GIVEN TEXT -
=======

Member of the Scottish Parliament for North East Scotland (1 of 7 Regional MSPs)
- Incumbent
- Assumed office 7 May 2026

Personal details
- Born: Chou Yi-pei Taiwan
- Party: Scottish Liberal Democrats
- Website: www.scotlibdems.org.uk/about-us/our-candidates/yi-pei-chou-turvey

= Yi-pei Chou Turvey =

Scottish Liberal Democrat politician

Yi-pei Chou Turvey (周怡霈; WG:Chou¹ Yi²-pei⁴ ;HP: Zhōu Yípèi; born 1981) is a Scottish Liberal Democrat politician who has served as a Member of the Scottish Parliament (MSP) for the North East Scotland region since 2026.

== Biography ==
Chou Turvey was born in Taiwan and raised in Brussels, where she met her now husband, Michael Turvey, in 2009. They later moved to Aberdeenshire and were married in 2012.. Like her husband, she originally supported the Scottish Conservatives before switching to the Lib Dems.

Chou Turvey is a member of Aberdeenshire Council, representing the Banchory and Mid-Deeside ward. She is a member of Chinese, East & South East Asian Liberal Democrats.

She was elected as a list MSP for North East Scotland in the 2026 Scottish Parliament election, also unsuccessfully standing in Aberdeen Central, placing fifth. She and her husband both stood as candidates. Chou Turvey notably took her oath of office in Mandarin, French, and English.

=======

INFORMATION SUPPLIED -
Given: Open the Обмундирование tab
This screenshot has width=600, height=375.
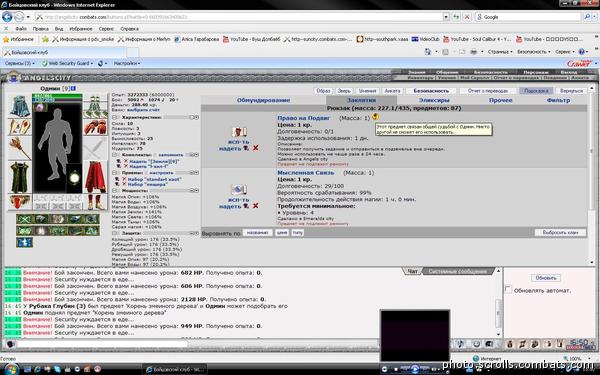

=======

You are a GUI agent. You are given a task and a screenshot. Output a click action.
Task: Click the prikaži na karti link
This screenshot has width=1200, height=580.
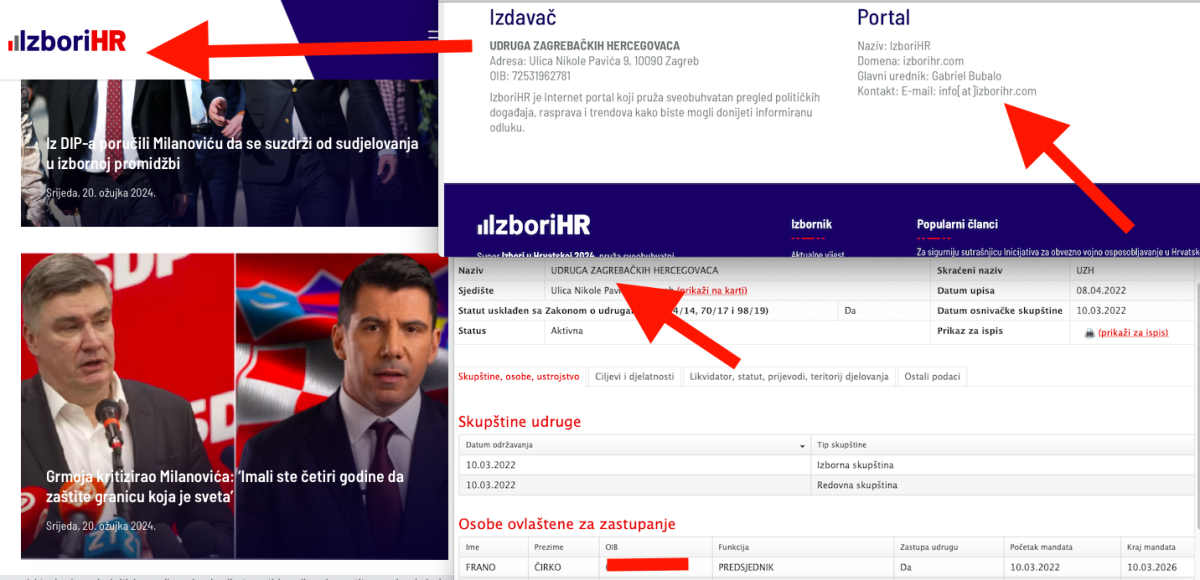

=======

REQUIREMENT -
From the profile of Yi-pei Chou Turvey above, list every language she took her oath of office in.

SOLUTION -
Mandarin, French, English